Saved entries

--- START ---

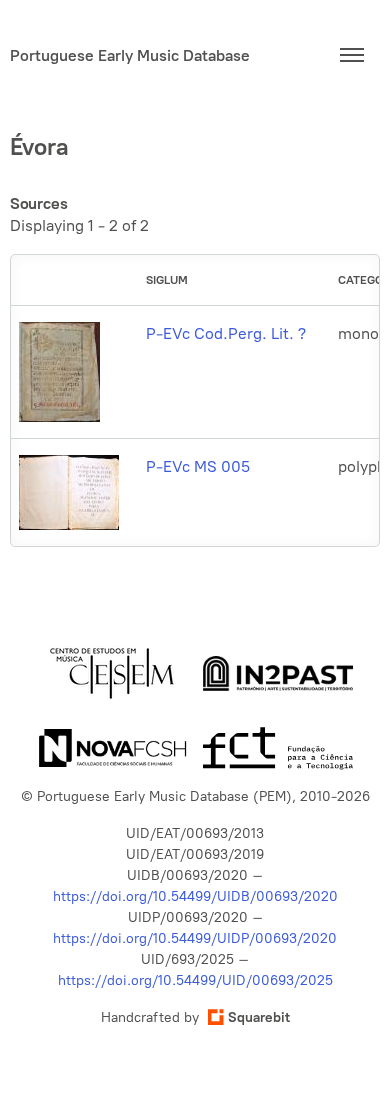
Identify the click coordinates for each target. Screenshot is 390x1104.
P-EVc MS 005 (198, 466)
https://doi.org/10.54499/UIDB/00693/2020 (195, 896)
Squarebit (259, 1017)
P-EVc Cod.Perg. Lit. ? (226, 333)
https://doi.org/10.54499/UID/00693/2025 (195, 980)
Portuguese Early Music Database (130, 55)
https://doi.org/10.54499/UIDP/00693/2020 (195, 938)
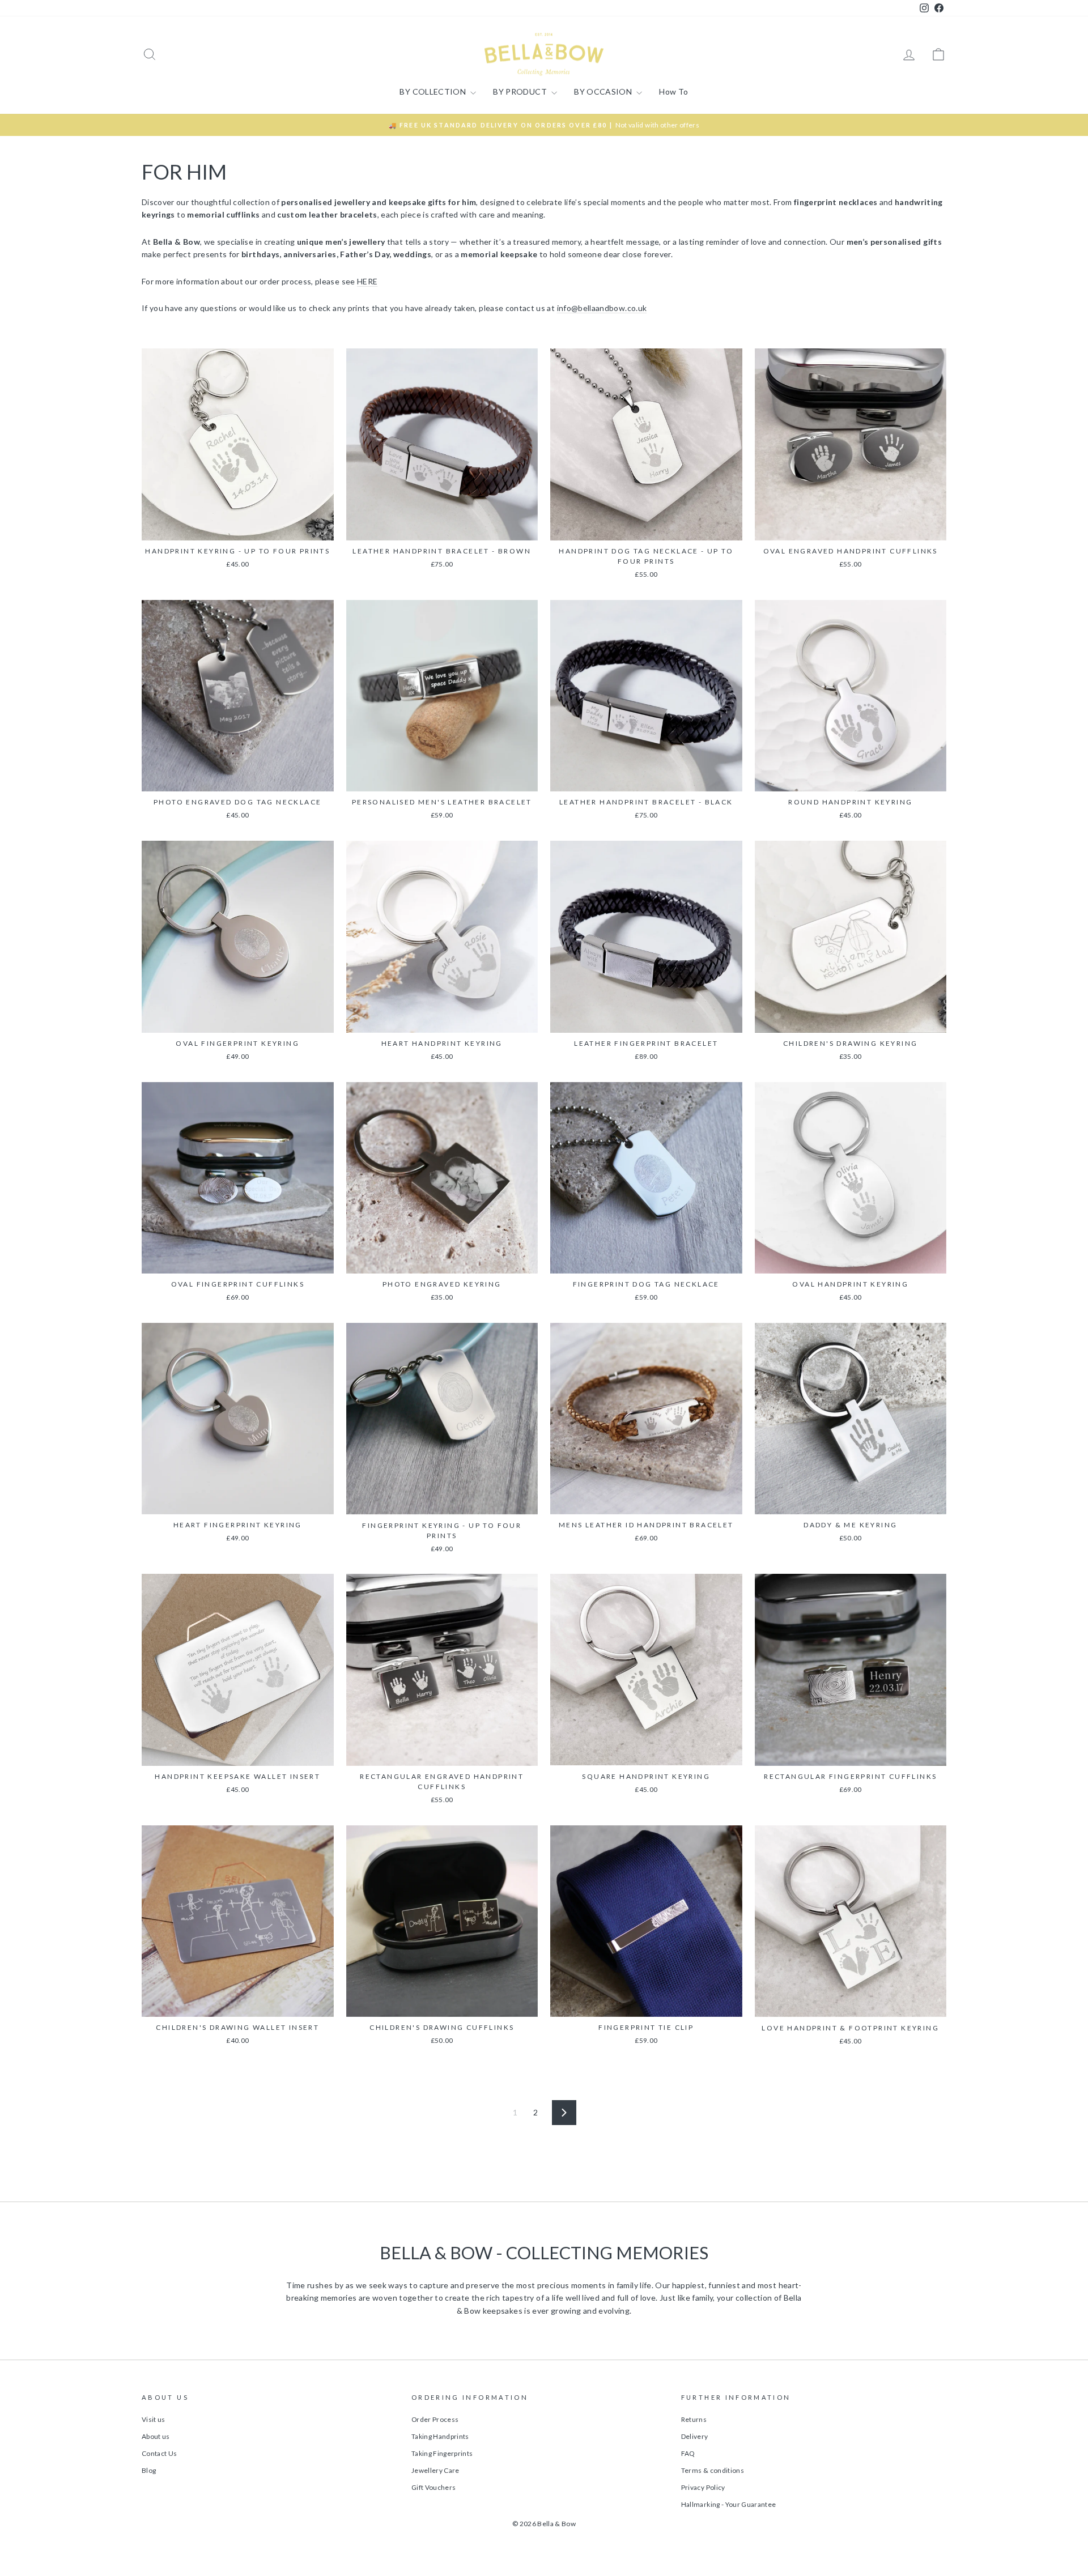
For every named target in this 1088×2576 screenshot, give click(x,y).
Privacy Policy (703, 2487)
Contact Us (159, 2453)
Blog (149, 2470)
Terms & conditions (712, 2470)
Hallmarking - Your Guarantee (728, 2504)
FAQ (688, 2453)
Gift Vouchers (433, 2487)
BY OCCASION (604, 91)
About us (156, 2436)
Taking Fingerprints (442, 2453)
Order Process (435, 2419)
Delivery (694, 2436)
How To (673, 91)
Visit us (153, 2419)
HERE (367, 281)
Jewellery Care (435, 2470)
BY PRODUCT (521, 91)
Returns (694, 2419)
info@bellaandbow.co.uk (602, 308)
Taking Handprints (440, 2436)
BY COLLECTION (434, 91)
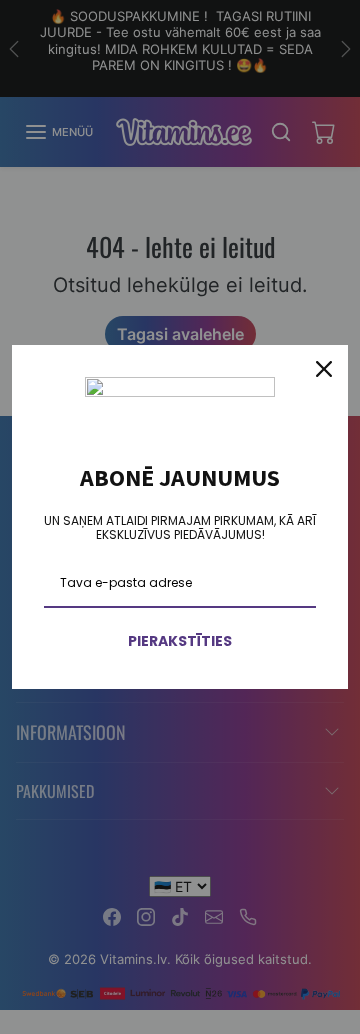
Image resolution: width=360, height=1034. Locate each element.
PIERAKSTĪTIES (180, 641)
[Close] (324, 369)
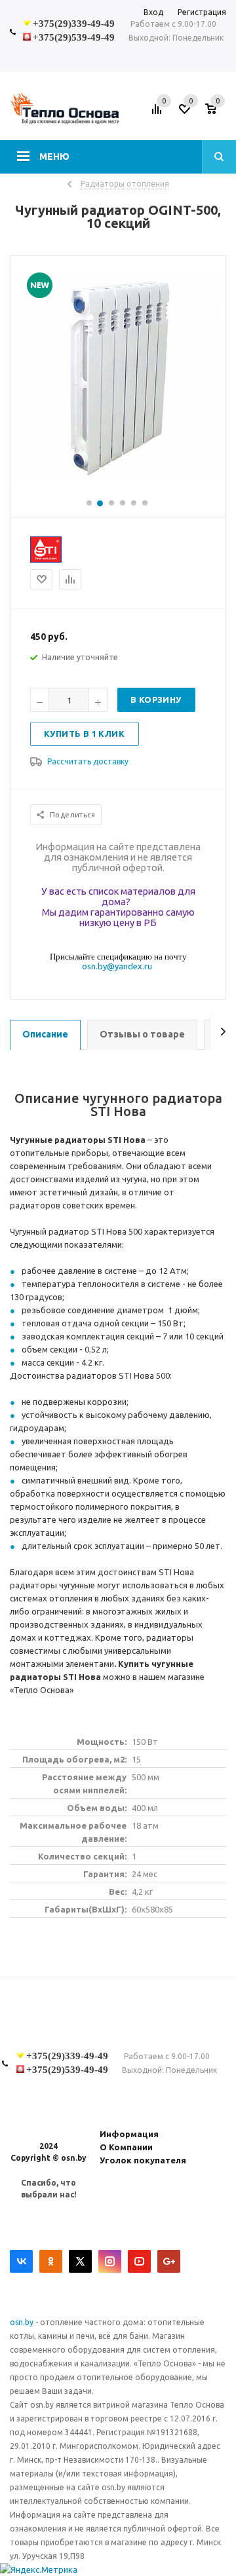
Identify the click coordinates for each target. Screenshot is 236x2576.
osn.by (22, 2322)
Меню (54, 156)
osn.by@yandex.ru (117, 966)
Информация (129, 2133)
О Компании (126, 2147)
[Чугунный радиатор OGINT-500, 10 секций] (118, 478)
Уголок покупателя (143, 2160)
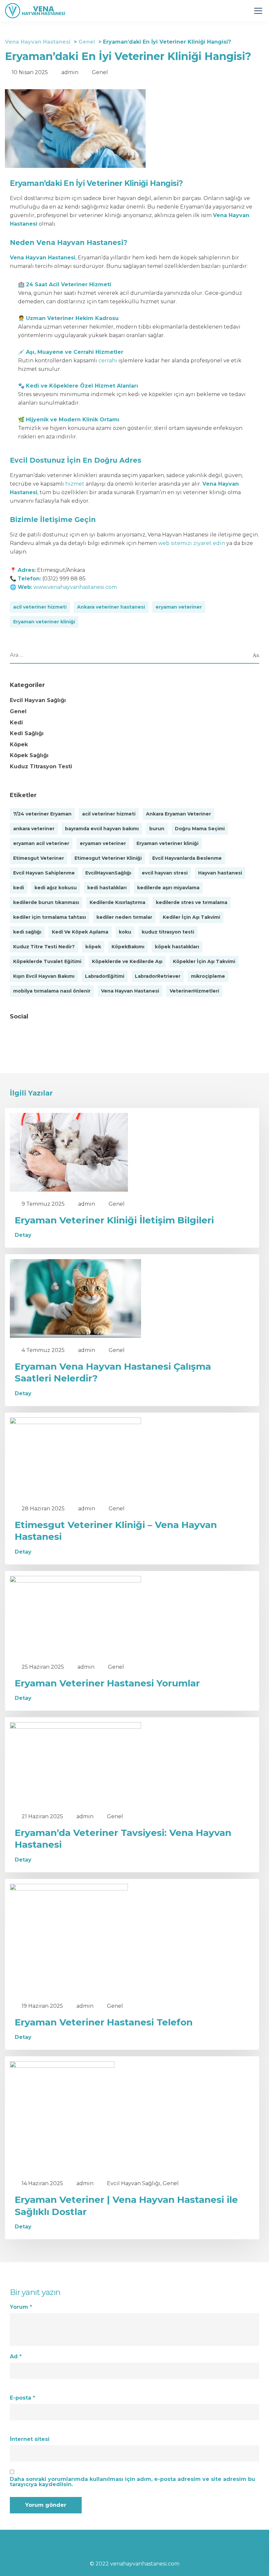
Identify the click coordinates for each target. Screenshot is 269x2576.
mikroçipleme (208, 976)
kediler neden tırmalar (124, 917)
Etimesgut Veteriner (38, 858)
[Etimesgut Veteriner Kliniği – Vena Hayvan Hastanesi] (75, 1456)
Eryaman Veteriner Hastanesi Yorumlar (107, 1683)
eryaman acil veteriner (41, 843)
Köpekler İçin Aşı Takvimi (204, 961)
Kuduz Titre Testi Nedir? (44, 947)
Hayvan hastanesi (220, 873)
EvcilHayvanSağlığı (108, 873)
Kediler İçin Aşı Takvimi (191, 917)
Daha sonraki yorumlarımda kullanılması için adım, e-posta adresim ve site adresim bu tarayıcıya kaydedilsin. (132, 2482)
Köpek (19, 744)
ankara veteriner (33, 829)
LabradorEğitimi (104, 976)
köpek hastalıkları (177, 947)
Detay (23, 1235)
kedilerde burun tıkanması (46, 902)
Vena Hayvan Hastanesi (130, 991)
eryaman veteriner (178, 607)
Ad (16, 2356)
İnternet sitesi (30, 2439)
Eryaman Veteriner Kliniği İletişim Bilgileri (114, 1220)
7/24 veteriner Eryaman (42, 814)
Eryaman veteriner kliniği (44, 622)
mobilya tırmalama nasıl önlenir (52, 991)
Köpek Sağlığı (29, 755)
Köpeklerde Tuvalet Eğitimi (47, 961)
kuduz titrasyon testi (168, 932)
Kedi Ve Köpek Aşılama (80, 932)
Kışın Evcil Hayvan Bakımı (43, 976)
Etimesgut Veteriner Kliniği (108, 858)
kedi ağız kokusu (55, 888)
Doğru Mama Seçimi (200, 829)
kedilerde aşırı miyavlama (168, 888)
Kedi (16, 722)
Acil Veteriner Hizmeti (80, 284)
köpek (93, 947)
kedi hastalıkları (107, 888)
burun (156, 829)
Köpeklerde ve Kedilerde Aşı (127, 961)
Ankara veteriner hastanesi (111, 607)
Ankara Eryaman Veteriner (178, 814)
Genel (100, 72)
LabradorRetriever (157, 976)
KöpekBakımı (128, 947)
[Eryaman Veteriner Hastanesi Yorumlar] (75, 1615)
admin (69, 72)
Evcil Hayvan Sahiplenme (44, 873)
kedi (18, 888)
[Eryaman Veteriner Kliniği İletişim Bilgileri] (69, 1152)
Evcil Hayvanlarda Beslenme (187, 858)
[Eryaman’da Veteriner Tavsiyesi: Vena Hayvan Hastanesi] (75, 1763)
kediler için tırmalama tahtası (49, 917)
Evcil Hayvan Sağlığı (38, 700)
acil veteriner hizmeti (40, 607)
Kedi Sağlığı (27, 733)
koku (125, 932)
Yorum (21, 2307)
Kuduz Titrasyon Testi (41, 766)
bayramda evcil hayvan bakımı (102, 829)
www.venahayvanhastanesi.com (75, 587)
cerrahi (107, 360)
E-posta (22, 2398)
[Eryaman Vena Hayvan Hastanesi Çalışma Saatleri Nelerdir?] (75, 1298)
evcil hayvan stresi (165, 873)
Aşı (30, 352)
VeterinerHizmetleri (194, 991)
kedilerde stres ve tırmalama (191, 902)
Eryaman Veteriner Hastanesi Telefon (104, 2022)
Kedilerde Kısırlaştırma (117, 902)
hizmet (74, 484)
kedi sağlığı (27, 932)
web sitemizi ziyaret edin (191, 543)
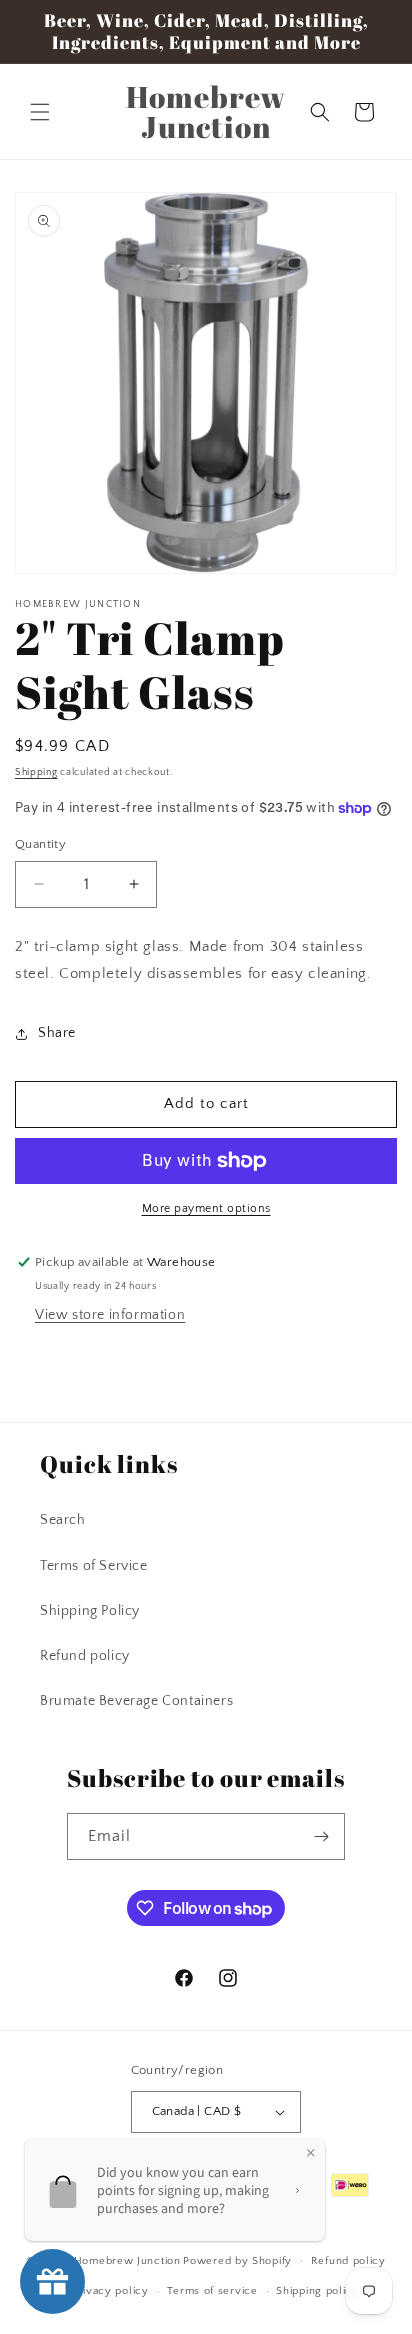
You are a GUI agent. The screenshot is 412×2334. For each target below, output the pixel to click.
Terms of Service (94, 1566)
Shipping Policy (90, 1611)
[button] (40, 112)
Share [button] (57, 1033)
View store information (110, 1315)
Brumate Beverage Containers (136, 1701)
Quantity (40, 844)
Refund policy (85, 1656)
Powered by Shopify (237, 2260)
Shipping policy (317, 2291)
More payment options (206, 1208)
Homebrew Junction (127, 2260)
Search (63, 1520)
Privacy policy (110, 2291)
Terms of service (212, 2291)
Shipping (36, 772)
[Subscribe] (322, 1836)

--- END ---

## ASSIGNMENT
Using the data above, print exactly the lines from the line that contains "köpek hastalıkları (177, 947)" through the line that contains "KöpekBakımı (128, 947)", with both included.

## RESPONSE
köpek hastalıkları (177, 947)
Detay (23, 1235)
kedilerde burun tıkanması (46, 902)
Vena Hayvan Hastanesi (130, 991)
eryaman veteriner (178, 607)
Ad (16, 2356)
İnternet sitesi (30, 2439)
Eryaman Veteriner Kliniği İletişim Bilgileri (114, 1220)
7/24 veteriner Eryaman (42, 814)
Eryaman veteriner kliniği (44, 622)
mobilya tırmalama nasıl önlenir (52, 991)
Köpek Sağlığı (29, 755)
Köpeklerde Tuvalet Eğitimi (47, 961)
kuduz titrasyon testi (168, 932)
Kedi Ve Köpek Aşılama (80, 932)
Kışın Evcil Hayvan Bakımı (43, 976)
Etimesgut Veteriner Kliniği (108, 858)
kedi ağız kokusu (55, 888)
Doğru Mama Seçimi (200, 829)
kedilerde aşırı miyavlama (168, 888)
Kedi (16, 722)
Acil Veteriner Hizmeti (80, 284)
köpek (93, 947)
kedi hastalıkları (107, 888)
burun (156, 829)
Köpeklerde ve Kedilerde Aşı (127, 961)
Ankara veteriner hastanesi (111, 607)
Ankara Eryaman Veteriner (178, 814)
Genel (100, 72)
LabradorRetriever (157, 976)
KöpekBakımı (128, 947)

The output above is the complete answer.